> _WRITTEN TASK_: Rewrite the records from the line with "Task: Switch to the Ticket Requests tab" through the end of the records, putting "daily budget" in place of "lifetime budget" and leaving everything else as it is. Leave the pictures out of your answer.

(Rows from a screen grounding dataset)
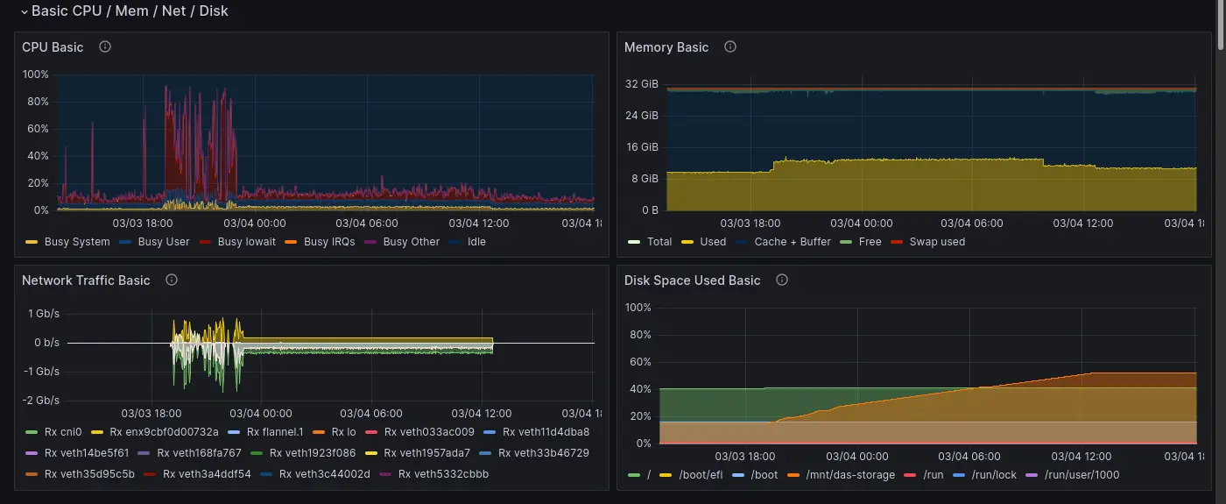The height and width of the screenshot is (504, 1226).
Task: Open the Memory Basic panel title menu
Action: (666, 47)
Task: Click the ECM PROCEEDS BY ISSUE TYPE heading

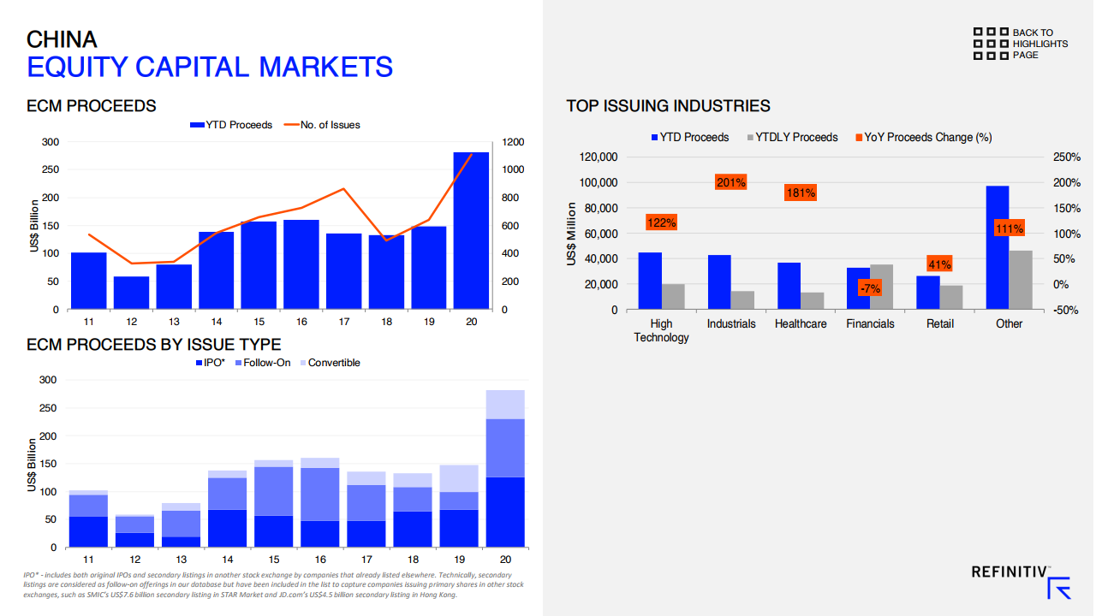Action: click(x=153, y=344)
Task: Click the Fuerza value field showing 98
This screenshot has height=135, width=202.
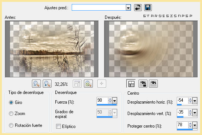Action: pos(102,101)
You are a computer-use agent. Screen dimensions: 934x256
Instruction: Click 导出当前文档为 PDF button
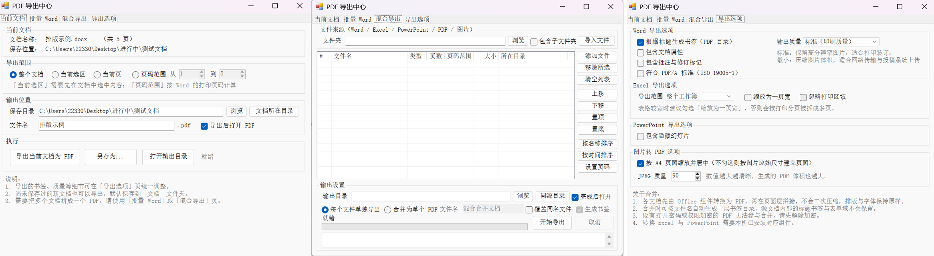coord(44,157)
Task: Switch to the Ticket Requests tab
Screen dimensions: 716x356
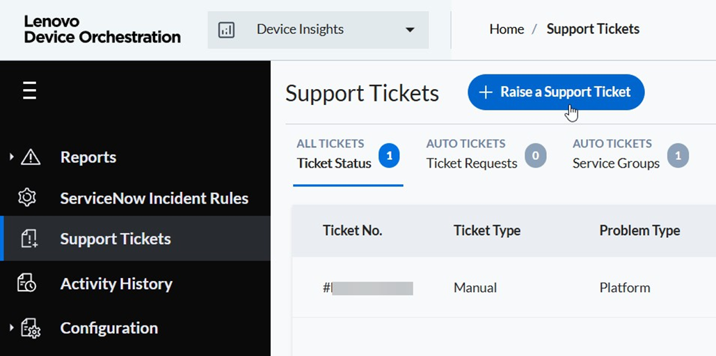Action: click(x=472, y=154)
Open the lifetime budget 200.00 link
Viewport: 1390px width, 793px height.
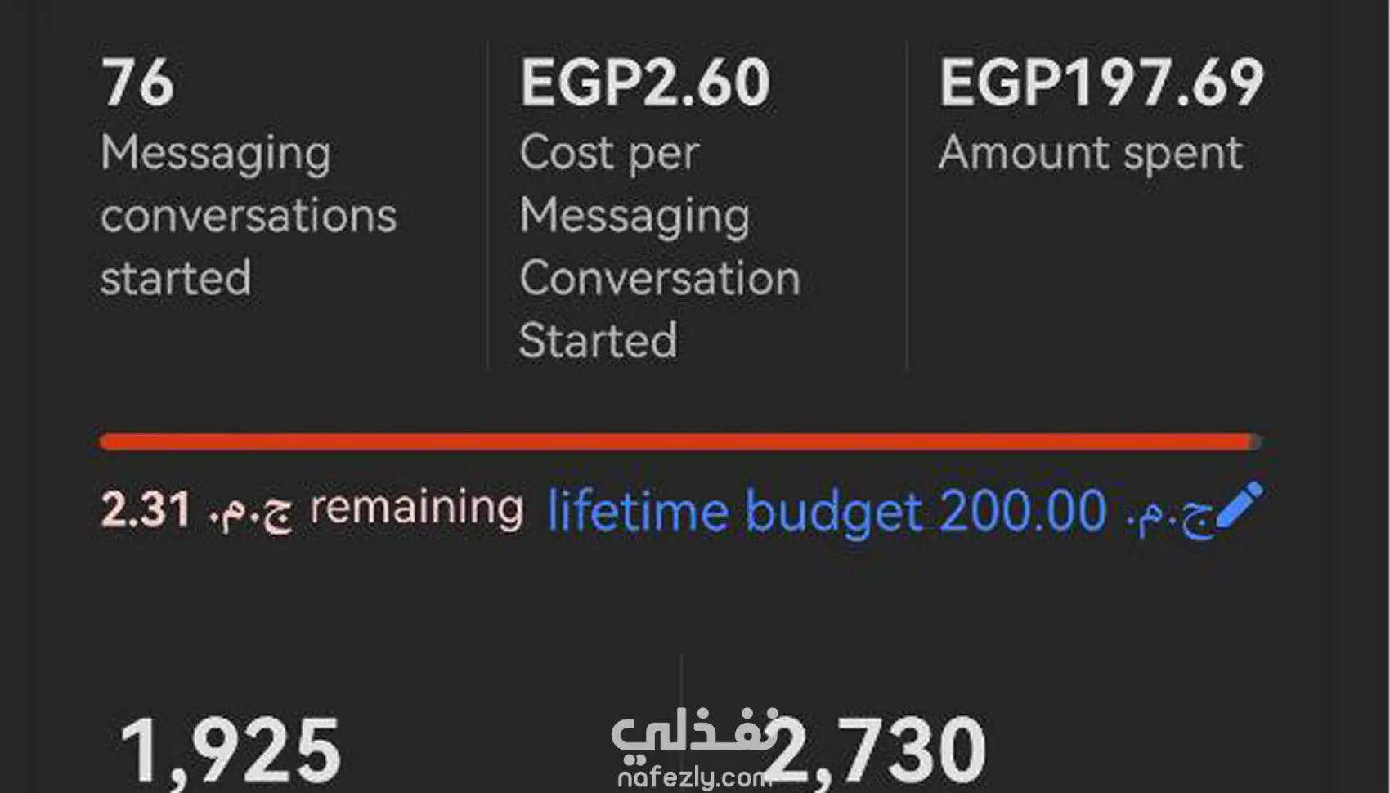point(826,512)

> _ANSWER TO THIS TASK_:
Task: Switch to the Ticket Requests tab
Screen dimensions: 716x356
Action: click(x=472, y=154)
Open the daily budget 200.00 link
Viewport: 1390px width, 793px height.
point(826,512)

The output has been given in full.